Lee Jackson Beauregard said:
Heinie,
I worked as a "courtesy clerk" (or common garden variety bag boy) when I was 16. I don't know how to put into words how much it sucked. Wound up quitting after six weeks and without notice, which I remember really infuriating my mother. I called to tell the manager I was a goner, and he said, "OK, you realize this will upset your references." Right. Like anyone in their proper freakin' mind would ever list having been a bag boy on a future job application.

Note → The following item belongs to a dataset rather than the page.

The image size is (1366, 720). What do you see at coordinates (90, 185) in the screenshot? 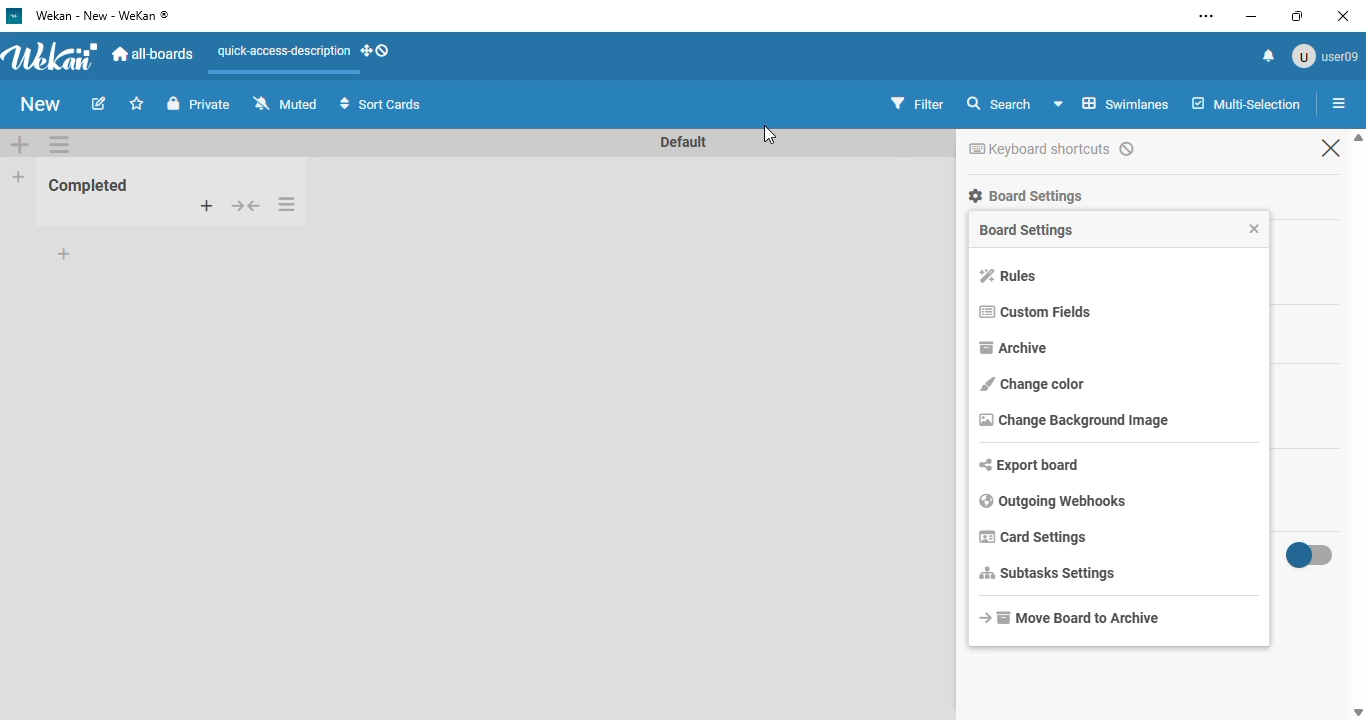
I see `list name` at bounding box center [90, 185].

Sounds familiar. I worked at KMart as a "runner," which was the modern term for low-paid jack of all trades and master of none, in the summer of 1990. Need someone to operate the cash register up front? Get the runner! Need someone to clean up a pile of puke in aisle six? Get the runner! Need someone to chase down the knife-wielding shoplifter? Get the runner! (somehow avoided that, though we all heard the horror story of the guy who caught a shoplifter and was bitten as the shoplifter yelled "I HAVE AIDS!!!")
It re-defined the suck in so many ways. 12:30-9:30 on Saturdays, 10-6 on Sundays, plus several weekday nights from 5-9:30. The manager had been there nine years, which was six years longer than she was supposed to be there, and for all I know the old windbag is still there. If you weren't on the lifetime plan, she had no use for you. I went away to a summer journalism convention one week and got home Saturday at like 3 pm. I had a message waiting for me from the manager: "WHERE ARE YOU?" Uhh, I'm off until Sunday, sunshine.

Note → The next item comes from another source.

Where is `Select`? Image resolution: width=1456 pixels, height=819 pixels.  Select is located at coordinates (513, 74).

And the personnel manager was the same way, and with the worst teeth I've ever seen to boot. She was married to the guy who ran the auto section. Apparently, newspapers aren't the only incestous employers.

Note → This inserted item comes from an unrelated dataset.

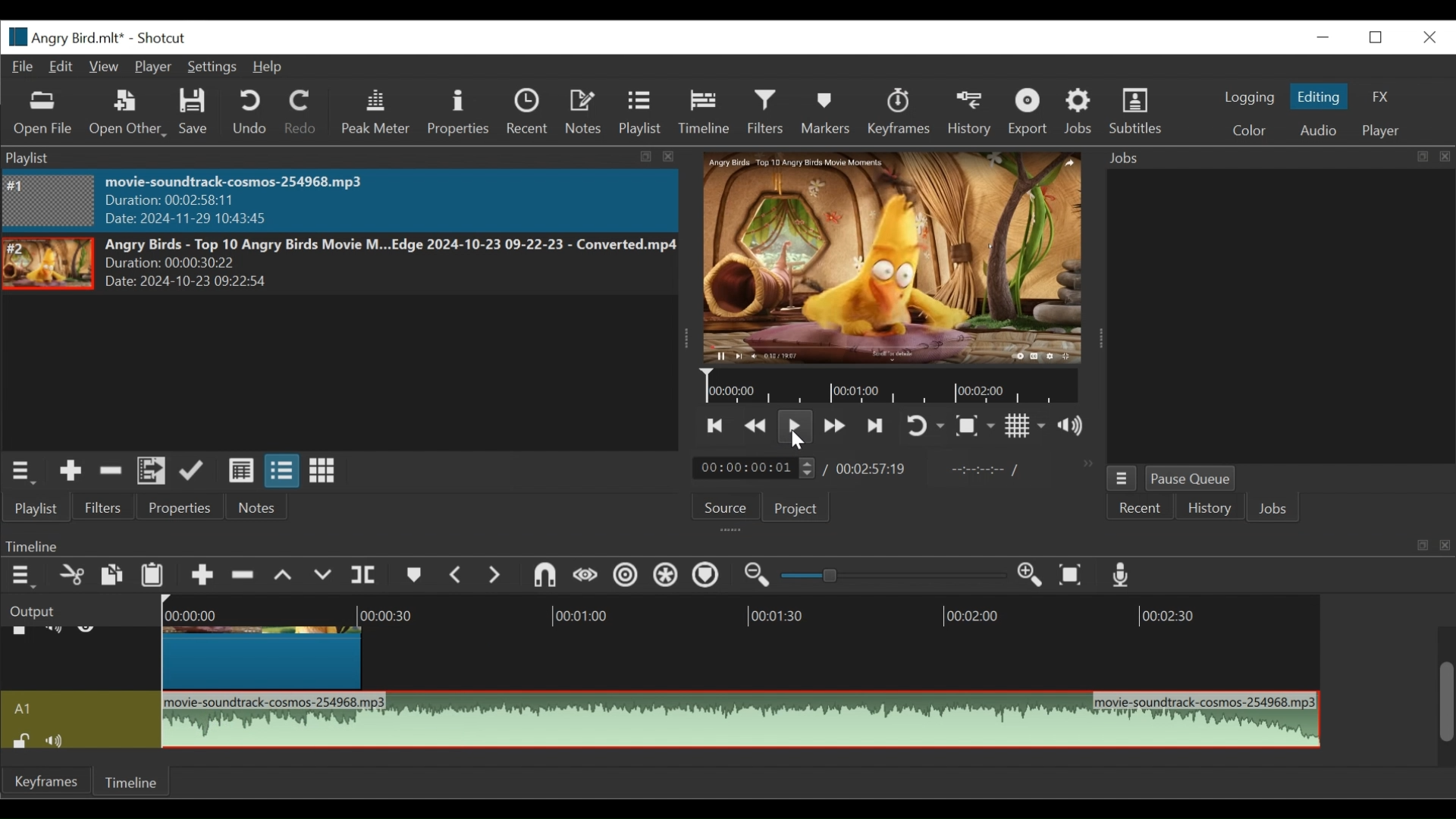 Image resolution: width=1456 pixels, height=819 pixels. Describe the element at coordinates (625, 578) in the screenshot. I see `Ripple` at that location.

I wanted to quit in the worst way in the middle of the summer but my mother wouldn't let me. Mom told me if I quit I'd be completely on my own...no car, no spending money, no nothing all summer long. So that made it really satisfying come the first Saturday of September, when I told her I couldn't balance working at KMart along with running cross country and my senior year studies. (wink wink) She told me it was OK if I quit. I never drove to the store so fast in my life. The personnel manager tried telling me how much I'd regret this and I was like OK whatever I will never see you again.
I was determined to not only never work in retail full-time as an adult, I was determined that I'd never do that again, anywhere, and that the next gig I had would pay me to write. I was right.
I bought a couple CDs with my last check (Bad Company's Holy Water was one of them) and, instead of hating life at KMart for nine hours, dozed on the bed during a cloudless early fall day as the CD played all afternoon long. Man, that was as good as it got.